Aos 16 anos Georgeta era uma mocinha bastante insinuante e simpática com o seu olhar brejeiro... Com tais predicados não faltavam admiradores, isto é bem verdade.... Todavia... vamos empastelar este capítulo delicado da vida da Georgeta... e prossigamos. Entre os seus admiradores havia um Vate que lhe deu de presente uma veia poética, e desde então a mocinha disparou a escrever versos sendo o seu tema predileto a Saudade. Esqueceu-se que o tempo vôa e a mocidade passa de repente. Quando percebeu, já estava em plena subida do Calvário da vida sosinha, sosinha... sem encontrar um Cirineu para lhe ajudar carregar a sua cruz na subida da vida...
O destino fez da menina vadia uma professora e ela, nessa tarefa nobilissima procurou transformar seus alunos de lôbos em cordeiros. Mas ainda sente saldades de suas peraltices. E nestas recordações e saudades soube impor a disciplina no Estabelecimento que dirigia com bastante energia sendo entretanto indulgente e amiga da garotada.

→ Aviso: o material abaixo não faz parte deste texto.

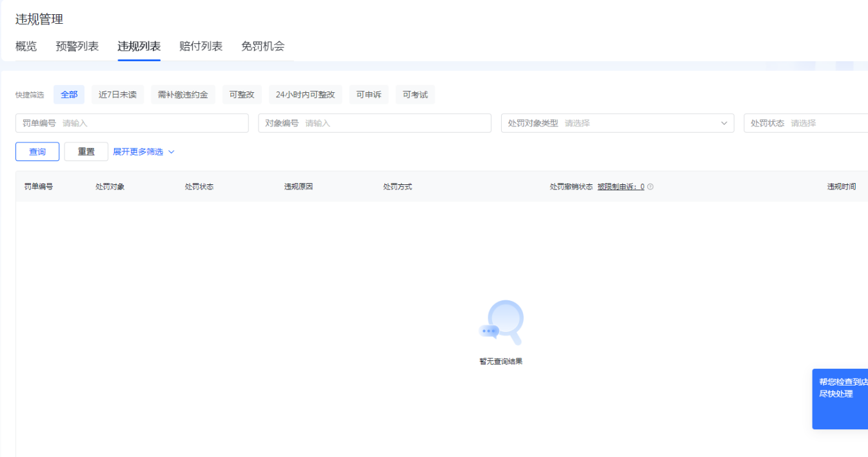Switch to the 预警列表 tab
868x457 pixels.
pyautogui.click(x=77, y=46)
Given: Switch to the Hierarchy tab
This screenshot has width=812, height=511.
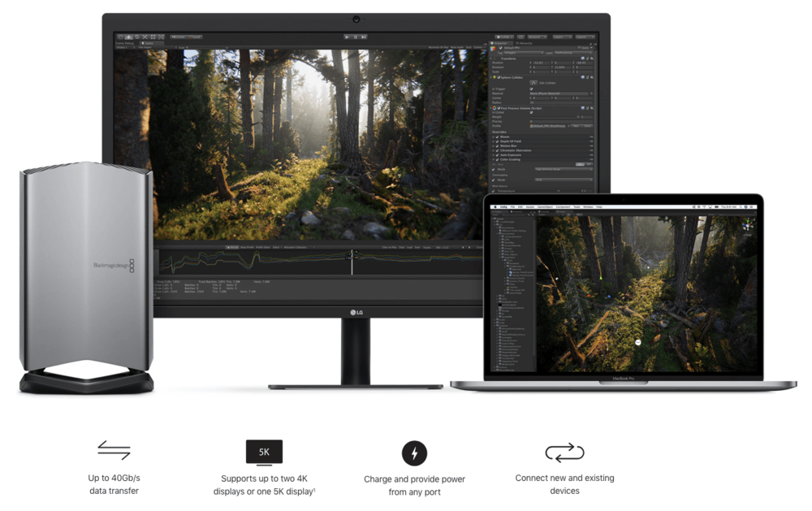Looking at the screenshot, I should (526, 42).
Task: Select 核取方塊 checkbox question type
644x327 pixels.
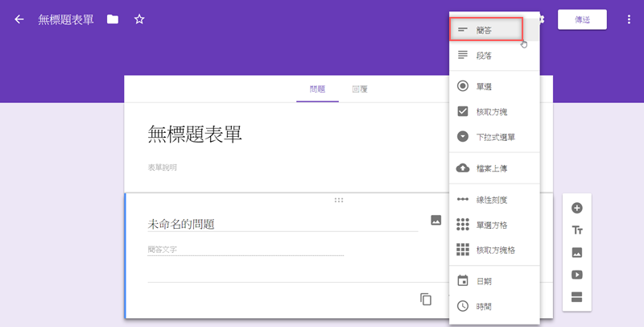Action: pos(490,112)
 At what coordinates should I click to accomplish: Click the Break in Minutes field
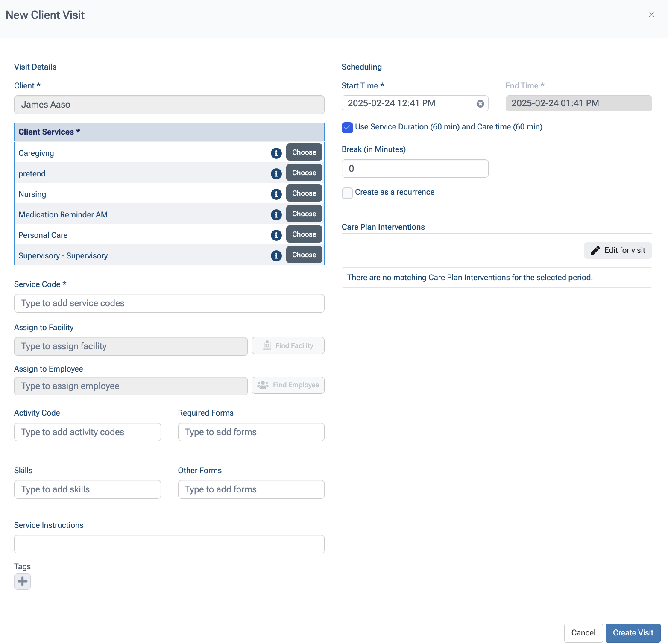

Quase no fim de sua vida, georgeta tornou-se radioamadora. Não foi corujando que lhe nasceu este desejo de fazer parte da R.N.R. Foi depois de um comunicado através do transmissor de PY4FR seu cunhado. Foi uma rodada magnífica, um torneio de poesias, como disse o Sette Câmara - o futuro PY4HY - foi uma Tertúlia Literária onde a Ave do Paraíso, no julgamento dos componentes da rodada, ganhou de 3 X 1 contra o Hildegardo, Major Vilaça Sette Câmara e o Cotta. E a Ave do Paraíso do dia 3 de fevereiro de 1940 está hoje transformada em PY4IP, conhecidíssima nas faixas de 80 e 40 mts. pelo seu papaguear constante e sua lábia para engasofar os descristalisados, para os quais ela sempre reservava uma prosa a calhar...

E agora, depois de completado 80 anos, sente uma saudade imensa do rádio. Com um tropeço que levou na vida anda afastada do rádio, do convívio dos colegas, mas conserva com carinho o seu prefíxo como troféu grandioso e fica aguardando o chamado de Deus.


Dívida de gratidão

Nas minhas memórias, como dívida de gratidão, devo dizer algo sobre dois Arcebispos da Arquidiocese de Mariana: D. Silverio e D. Helvecio. Ambos me distinguiram muito. D. Silverio era de temperamento mais fechado, falava pouco porém era um Santo, tão humilde que era. Devo a D. Silverio muitas atenções, entre outras a Aprovação dos Estatutos da Associação das Zeladoras do S. S. Sacramento fundada por mim. Quando da inauguração de seu retrato na Sacristia da Matriz de Santa Cruz do Escalvado, fui destacada para dizer algumas palavras. Senti-me lisonjeada com a escolha e fiz o possível para não decepcionar o nosso Vigário. Quando uma das zeladoras do S. S. Sacramento procurou-me para obter para ela um lugar no Orfanato do Colégio da Providência, escreví a ele e fui logo atendida.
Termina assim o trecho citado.